Yet at times of tragedy philosophy runs smack into reality. If the link between the two is not strong enough, survival destroys belief. Brainstem trumps neocortex. We see an earthquake and we want to help. We see youth throwing rocks and we demand they stop their infantile reactions.

Our emotions and logic influence and inform each other. Because we are emotional creatures first, our “gut reaction” is usually what we run with. If our previous experiences define who we are, well, then changing that system is one of the hardest imaginable. But it is possible.

Nepal was built on a major fault line; few buildings are up to code. Baltimore, as captured by David Simon and others, is a city that’s been on the edge for decades. There are foundations for both of last week’s tragedies. If we’re only looking at the results and not the cause, we’re missing an essential piece of each story.

When I was a teenager, I grew nearly eight inches in one year—the term “growing pains” is an understatement. Yet as I age the even harder pain is the discomfort experienced when I change my mind about how I perceive the world. I teach my yoga students this all the time: If you’re experiencing discomfort, that posture might be worth investigating. Dropping out and avoiding what isn’t pleasant doesn’t help you grow. 

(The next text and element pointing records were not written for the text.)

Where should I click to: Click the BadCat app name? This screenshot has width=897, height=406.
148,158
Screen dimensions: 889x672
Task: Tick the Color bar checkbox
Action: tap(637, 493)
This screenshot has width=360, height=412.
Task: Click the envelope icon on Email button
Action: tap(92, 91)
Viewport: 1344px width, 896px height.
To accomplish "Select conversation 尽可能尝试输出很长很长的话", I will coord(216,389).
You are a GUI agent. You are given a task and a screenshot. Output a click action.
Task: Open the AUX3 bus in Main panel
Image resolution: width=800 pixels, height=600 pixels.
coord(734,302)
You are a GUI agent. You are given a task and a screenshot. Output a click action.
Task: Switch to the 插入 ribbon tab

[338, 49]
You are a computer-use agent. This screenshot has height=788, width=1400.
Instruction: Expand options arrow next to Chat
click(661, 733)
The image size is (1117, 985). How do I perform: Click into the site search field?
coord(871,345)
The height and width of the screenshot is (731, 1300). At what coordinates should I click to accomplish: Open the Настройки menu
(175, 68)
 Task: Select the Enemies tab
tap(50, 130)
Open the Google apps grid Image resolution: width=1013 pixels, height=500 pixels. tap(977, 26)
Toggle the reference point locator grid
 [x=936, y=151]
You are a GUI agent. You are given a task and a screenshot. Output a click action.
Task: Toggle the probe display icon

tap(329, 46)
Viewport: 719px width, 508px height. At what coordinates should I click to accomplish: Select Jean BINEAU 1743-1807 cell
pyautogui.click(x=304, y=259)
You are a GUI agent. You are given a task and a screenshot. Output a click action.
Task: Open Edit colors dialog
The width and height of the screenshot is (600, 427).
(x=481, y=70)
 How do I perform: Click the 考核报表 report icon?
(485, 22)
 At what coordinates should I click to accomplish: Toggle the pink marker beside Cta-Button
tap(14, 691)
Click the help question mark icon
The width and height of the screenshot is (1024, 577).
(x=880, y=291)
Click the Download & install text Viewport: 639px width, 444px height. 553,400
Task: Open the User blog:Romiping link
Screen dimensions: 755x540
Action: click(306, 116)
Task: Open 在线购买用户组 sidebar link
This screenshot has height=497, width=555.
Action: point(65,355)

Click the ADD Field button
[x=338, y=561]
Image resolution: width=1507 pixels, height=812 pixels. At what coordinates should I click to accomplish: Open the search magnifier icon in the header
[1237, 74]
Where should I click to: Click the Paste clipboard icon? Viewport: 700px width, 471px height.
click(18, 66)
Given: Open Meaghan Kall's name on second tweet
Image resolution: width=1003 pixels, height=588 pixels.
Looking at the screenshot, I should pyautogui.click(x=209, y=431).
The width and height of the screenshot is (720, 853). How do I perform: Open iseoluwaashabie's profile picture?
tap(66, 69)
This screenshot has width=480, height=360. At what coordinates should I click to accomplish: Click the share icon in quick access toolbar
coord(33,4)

Human beings help one another in times of tragedy. Donating to Nepal is a wonderful idea. But we have our own problems here, in America. We might shake our heads in disbelief at the living conditions in Kathmandu, but many of our citizens are not in much better shape. Riots like those in Baltimore and Ferguson are not surprising given how much suffering those communities have endured. If we apply the same compassion and understanding — and, in this instance, charitable aid and voting power — then our collective suffering might be alleviated, even a bit.